Comment by godelski
1 month ago
> The idea of measuring individual developer productivity is kind of absurd to me.
It is absurd to do in a lot of settings. The other day we had a similar story with the measurement of "value" just the other day[0]. I think there's been a big bureaucratic takeover where people are measuring for the sake of measuring rather than recognizing that these things are proxies and you need to be careful to ensure your proxy is properly aligned with the actual thing you want to measure.
You see this in research and academia by trying to measure by number of papers/citations/venue/novelty. You see this in the workforce with things like lines of code, story points, and any of that other bullshit. You see this with how people think about money. Like just think what a million dollars a month would mean what you __*couldn't*__ do wit that money.
The problem is that we've created scoring systems and people see the ultimate goal as maximizing their scores. This doesn't matter if the score is actually meaningful or not, but we'll sure as hell passionately argue that they do. I'll refer to my comment to [0] for more[1].

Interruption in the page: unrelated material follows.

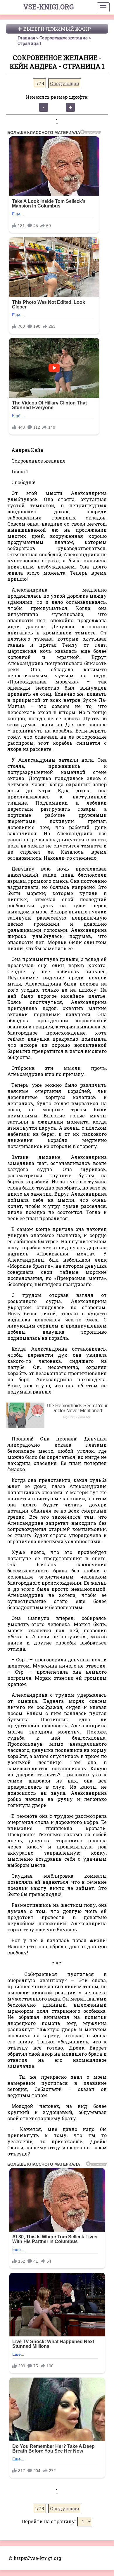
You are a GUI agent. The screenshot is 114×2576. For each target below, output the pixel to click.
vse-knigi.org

I've been calling this concept: Goodhart's Hell
The truth is that every system has noise in it. I completely understand wanting to remove all possible noise from the system, but after a certain point, attempts to remove noise are actually ignoring noise. Maybe the problem is that people don't recognize that randomness is itself a measurement of uncertainty. There is no measuring device that is without uncertainty. Embrace the noise. Remove as much as you can, but you need to embrace what is impossible to remove. You create more noise by ignoring the noise.